We walked for five days, rested on the sixth day and flew home on the seventh day. Our journey began in Sarria and we walked to Portomarin - Palas de Rei - Arzúa - Amenal - Santiago de Compostela. The third day (28km) was the most difficult. Our fellow pilgrims were Americans, New Zealanders, Japanese, Italians, Germans, English and Irish.
Some choose to cycle the Camino, or do it on horseback.
Very similar to Ireland from the 1950s, the route meandered through stone villages and farm yards with the smells of hay, grass and cow dung in the air. We climbed mountainous paths and walked through shady Eucalyptus forests. We saw women, wearing old-style house coats and head scarves, working in the fields and gardens (I don’t know where all the men were!) Every local we met wished us ‘Buen Camino’ (which means ‘Good Way’). This was also the common greeting among pilgrims and was a really good way of spurring each other on.
The route is marked with yellow arrows and yellow conch shells (the symbol of the Camino). Every 10km has a stone way marking, telling you how far you have to go.
Once you set off each morning, it is nice to know that the only worry that day is putting one foot in front of the other. By focusing on this seemingly easy task, you can work through any worries or issues that have been rattling around in your head. I found it interesting to see who and what would pop into my head each day.
There are lots of little cafes dotted along the French Way (there are not so many on the quieter routes). We often stopped for “dos Café con leche” - we were on ‘holiday’ after all! It was a great energy boost and a chance to compare aches and pains with fellow pilgrims.

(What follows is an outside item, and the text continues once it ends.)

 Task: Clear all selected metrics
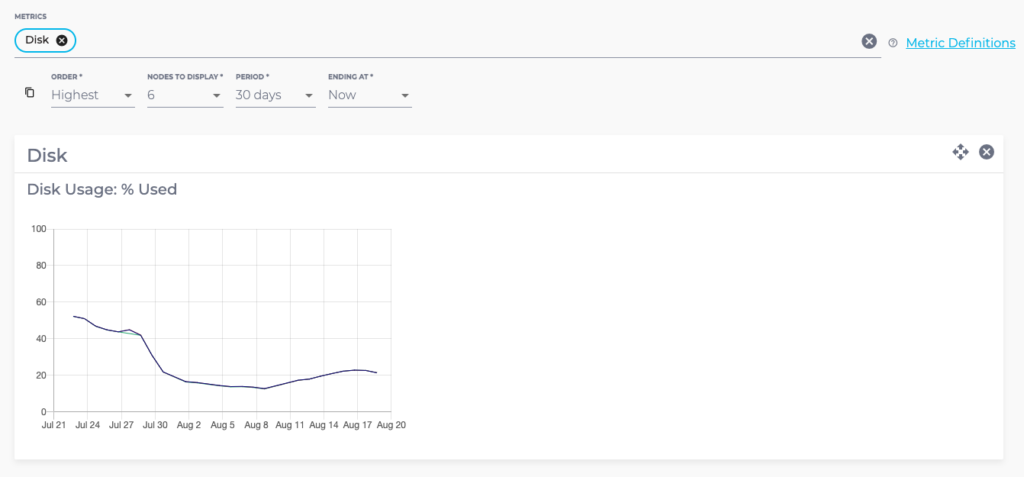869,41
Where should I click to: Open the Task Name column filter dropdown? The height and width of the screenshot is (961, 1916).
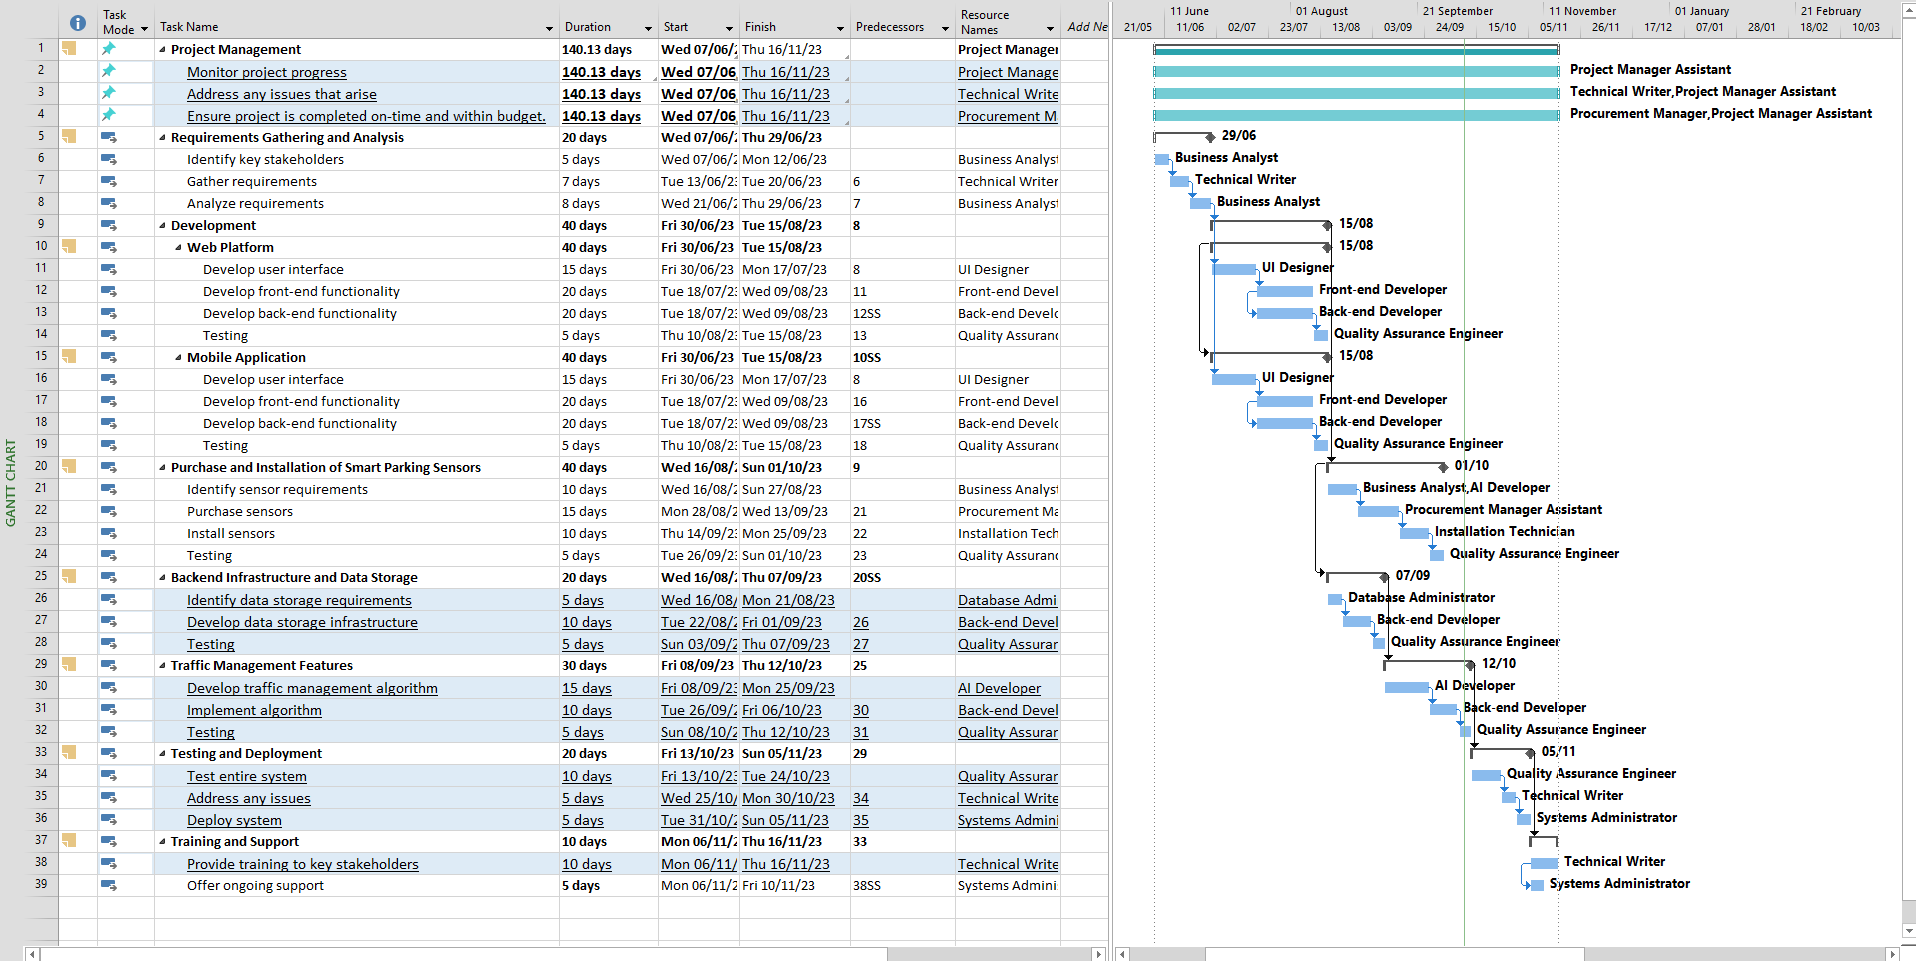pyautogui.click(x=549, y=28)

On our final walking day, we decided to leave before dawn in order to make it to the city in time for Mass at noon (as the ancient pilgrims used to). A five hour walk in the driving rain was made easier with having a time-limit and having the final destination in sight. The feeling of achievement, mingled with sadness at leaving the peacefulness Camino, made for an emotional experience in the Cathedral. It was lovely to spot our various friends arriving in through the ancient doors, looking as wet, tired but happy as we were.
A pleasant sixth day was spent pottering around the small city, shopping and visiting the museums and tapas bars. A few more ‘rest’ days at the end of your walk may be advisable. I felt that the transition from the peace, tranquillity and contemplativeness of life on the road back into ‘normal’ life happened too quickly.
All-in-all, walking the Camino is a wonderful and uniquely personal experience and one not to be undertaken lightly. Despite the inevitable sore legs and feet, I know that I will return one day.